CADRE D’ANALYSE ET DE PROPOSITIONS

La place et le rôle des écoles normales supérieures dans l’enseignement supérieur et la recherche

Avec leur offre de formation de haut niveau vers et par la recherche, les écoles normales supérieures constituent une pépinière de chercheurs et professeurs du supérieur : entre 65 et 85 % des débouchés sont dans ce domaine, très majoritairement dans le secteur public. La qualité de la sélection et de la préparation à ces carrières peut se mesurer par divers indicateurs : la place des normaliens parmi les prix Nobel et médailles Fields, parmi les lauréats de l’ERC, à l’Académie des Sciences, ou dans les facultés des grandes universités de recherche en attestent. Les ENS irriguent aussi la haute fonction publique et les entreprises en cadres ayant une très forte expertise scientifique, où leur formation par la recherche, leur capacité de prise de recul et leur force de proposition sont appréciées. Cet objectif est atteint par la construction d’une scolarité normalienne, qui dure typiquement trois ou quatre ans, complétée pour la plupart des normaliens par une thèse. Plus de 80 % des normaliens poursuivent en effet en doctorat, ce qui caractérise bien la spécificité des ENS parmi les grandes écoles françaises. Ce rôle essentiel des ENS concernant la formation des chercheurs de haut niveau est d’autant plus important dans le contexte actuel : avec une tendance au déclassement des métiers de la recherche et des emplois académiques en France, particulièrement sensible depuis deux décennies, le risque est réel de voir une bonne partie des bacheliers les plus brillants, quel que soit leur milieu d’origine, se désintéresser des carrières académiques et de la recherche. En proposant un parcours vers la recherche et par la recherche, attractif, à des étudiants jeunes, les ENS sont un des rares antidotes ce phénomène.
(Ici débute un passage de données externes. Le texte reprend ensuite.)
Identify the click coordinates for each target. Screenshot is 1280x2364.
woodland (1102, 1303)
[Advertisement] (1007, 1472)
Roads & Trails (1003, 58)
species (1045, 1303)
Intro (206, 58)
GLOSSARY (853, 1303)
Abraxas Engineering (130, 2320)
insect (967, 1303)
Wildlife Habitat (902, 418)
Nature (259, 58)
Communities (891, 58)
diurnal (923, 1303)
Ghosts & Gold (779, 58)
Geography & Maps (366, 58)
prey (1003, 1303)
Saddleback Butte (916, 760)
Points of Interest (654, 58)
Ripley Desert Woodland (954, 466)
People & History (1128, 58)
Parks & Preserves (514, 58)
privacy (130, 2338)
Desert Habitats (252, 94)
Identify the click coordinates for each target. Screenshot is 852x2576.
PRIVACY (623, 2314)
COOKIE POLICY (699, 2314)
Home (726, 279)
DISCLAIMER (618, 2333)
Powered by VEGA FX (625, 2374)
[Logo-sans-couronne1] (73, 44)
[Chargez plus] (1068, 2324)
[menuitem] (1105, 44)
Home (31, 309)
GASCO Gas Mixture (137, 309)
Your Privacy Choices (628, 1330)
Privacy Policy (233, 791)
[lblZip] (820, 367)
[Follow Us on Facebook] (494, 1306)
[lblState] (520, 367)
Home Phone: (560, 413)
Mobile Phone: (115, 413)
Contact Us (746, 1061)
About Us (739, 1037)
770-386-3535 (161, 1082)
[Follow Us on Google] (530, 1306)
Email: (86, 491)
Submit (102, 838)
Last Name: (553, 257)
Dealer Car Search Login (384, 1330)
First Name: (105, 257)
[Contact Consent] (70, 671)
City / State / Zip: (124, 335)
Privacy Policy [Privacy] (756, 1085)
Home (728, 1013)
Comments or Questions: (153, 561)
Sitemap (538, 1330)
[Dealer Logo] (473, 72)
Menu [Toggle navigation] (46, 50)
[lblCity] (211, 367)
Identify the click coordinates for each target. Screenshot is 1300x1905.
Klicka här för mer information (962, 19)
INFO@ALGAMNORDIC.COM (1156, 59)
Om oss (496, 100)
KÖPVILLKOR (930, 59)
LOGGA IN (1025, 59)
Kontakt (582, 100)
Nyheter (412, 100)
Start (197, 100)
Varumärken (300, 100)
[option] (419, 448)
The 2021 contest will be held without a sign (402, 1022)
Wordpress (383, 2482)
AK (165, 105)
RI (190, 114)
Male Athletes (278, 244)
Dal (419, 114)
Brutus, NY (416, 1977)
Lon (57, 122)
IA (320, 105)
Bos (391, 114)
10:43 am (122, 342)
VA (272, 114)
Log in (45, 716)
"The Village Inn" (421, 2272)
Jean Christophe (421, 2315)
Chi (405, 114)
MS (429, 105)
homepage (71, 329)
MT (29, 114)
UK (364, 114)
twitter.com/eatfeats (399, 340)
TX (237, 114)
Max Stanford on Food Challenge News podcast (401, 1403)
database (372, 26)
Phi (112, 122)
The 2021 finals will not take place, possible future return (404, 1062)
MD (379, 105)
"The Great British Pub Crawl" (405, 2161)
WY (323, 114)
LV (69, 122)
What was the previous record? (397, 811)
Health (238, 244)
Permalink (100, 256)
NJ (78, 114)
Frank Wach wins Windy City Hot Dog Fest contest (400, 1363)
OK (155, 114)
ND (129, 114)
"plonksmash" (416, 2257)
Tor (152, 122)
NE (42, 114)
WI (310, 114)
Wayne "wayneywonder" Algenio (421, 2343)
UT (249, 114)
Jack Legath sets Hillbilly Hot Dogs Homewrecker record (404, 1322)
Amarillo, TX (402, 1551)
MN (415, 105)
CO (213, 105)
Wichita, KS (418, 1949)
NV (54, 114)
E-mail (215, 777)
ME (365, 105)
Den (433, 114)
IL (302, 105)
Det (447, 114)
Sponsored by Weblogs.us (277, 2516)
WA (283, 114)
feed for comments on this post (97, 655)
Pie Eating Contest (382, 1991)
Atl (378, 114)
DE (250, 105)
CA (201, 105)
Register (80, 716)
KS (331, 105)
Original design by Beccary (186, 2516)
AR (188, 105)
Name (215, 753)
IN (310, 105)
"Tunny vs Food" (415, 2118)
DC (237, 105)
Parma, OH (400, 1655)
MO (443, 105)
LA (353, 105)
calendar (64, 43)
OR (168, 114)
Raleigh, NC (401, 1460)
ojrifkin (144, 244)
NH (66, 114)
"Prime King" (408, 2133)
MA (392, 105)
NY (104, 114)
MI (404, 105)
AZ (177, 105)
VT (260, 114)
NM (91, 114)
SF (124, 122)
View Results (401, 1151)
Couronnement des filières de formation initiale en France, les concours d’entrée aux ENS, qui ont toujours été strictement égalitaires, sont extrêmement sélectifs. N’y réussissent que des étudiants dont les parcours scolaires ont permis une formation en amont de très haut niveau, et une très bonne préparation aux concours. Il est de fait que la proportion d’étudiants issus de milieux défavorisés y est inférieure à ce que l’on pourrait attendre de grandes écoles de la République à laquelle chacune et chacun devrait avoir les mêmes chances et moyens d’accéder, indépendamment de son milieu d’origine, même si cette assertion doit être soigneusement modulée suivant les ENS (cf les données relatives à chaque école).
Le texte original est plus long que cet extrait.